Przekształć w listę JSON z napisami, po jednym na wiersz i bez pustych wierszy, fragment zaczynający się od wiersza z „How do I perform: Open” i kończący na wierszu z „tap(47, 186)”, oba włącznie. Obrazy pomiń w odpowiedzi.

Dane wejściowe >>
-*-*-
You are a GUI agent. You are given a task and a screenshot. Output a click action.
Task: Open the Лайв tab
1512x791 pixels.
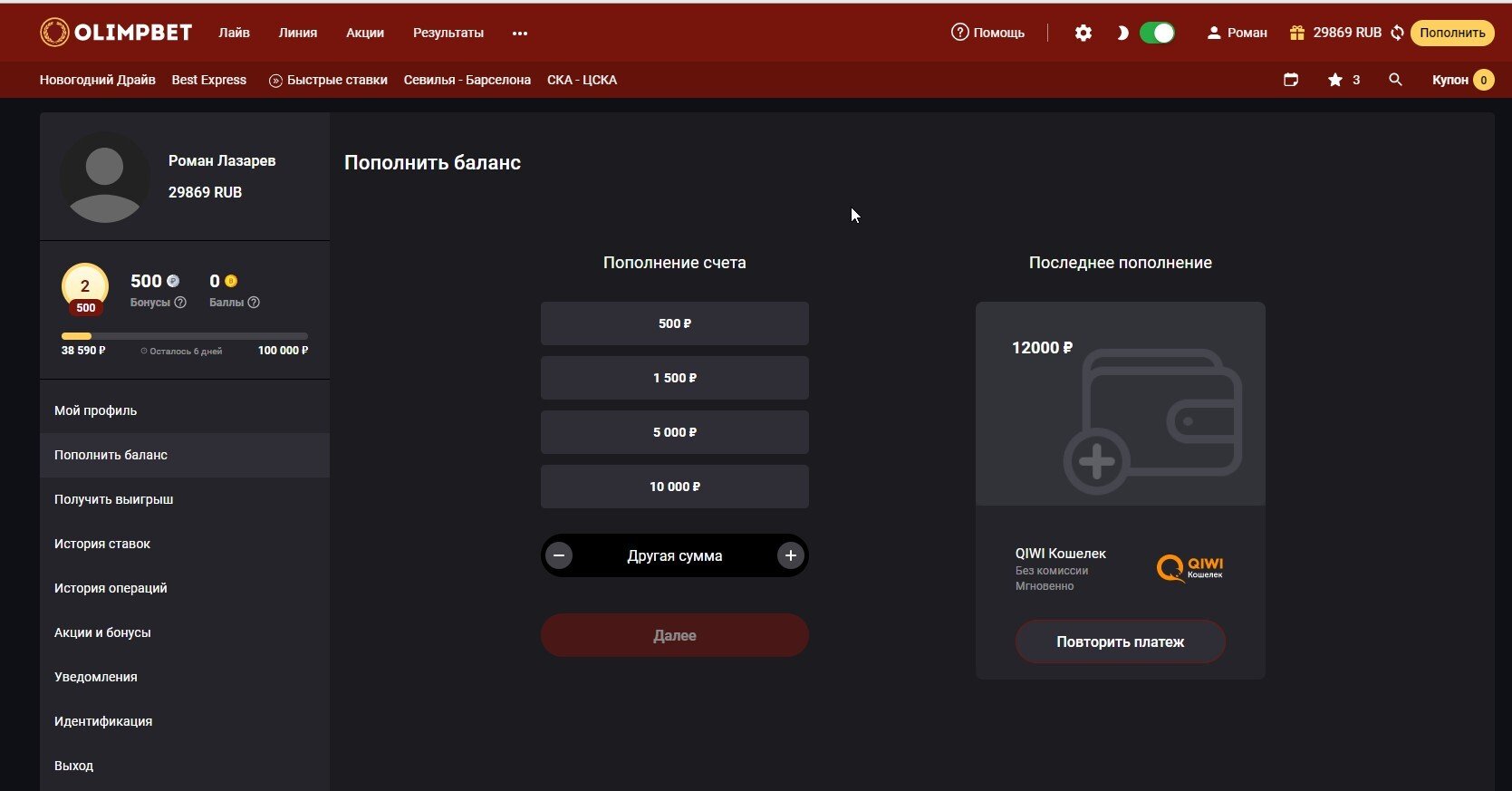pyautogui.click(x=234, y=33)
-*-*-
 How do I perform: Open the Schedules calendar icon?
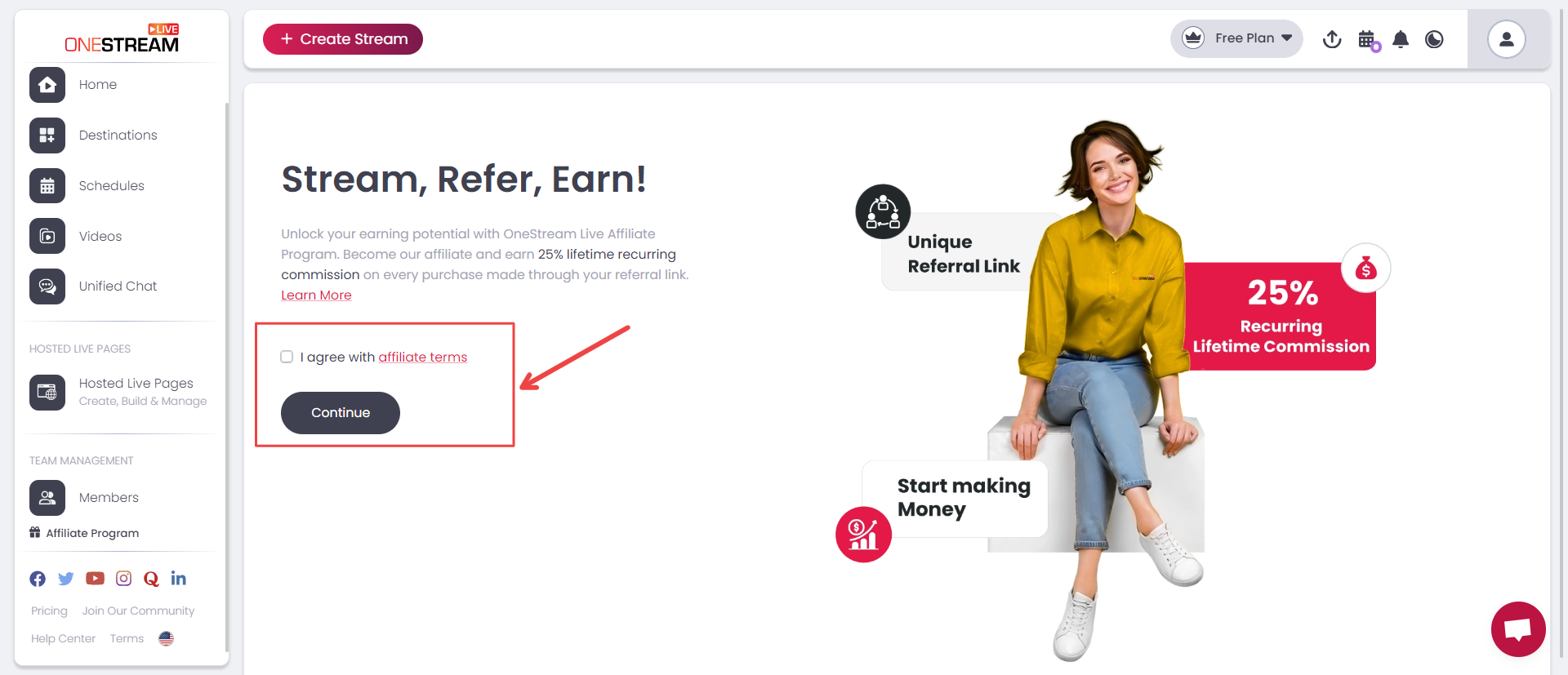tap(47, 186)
-*-*-
Odpowiedź >>
[
  " How do I perform: Open the Schedules calendar icon?",
  "tap(47, 186)"
]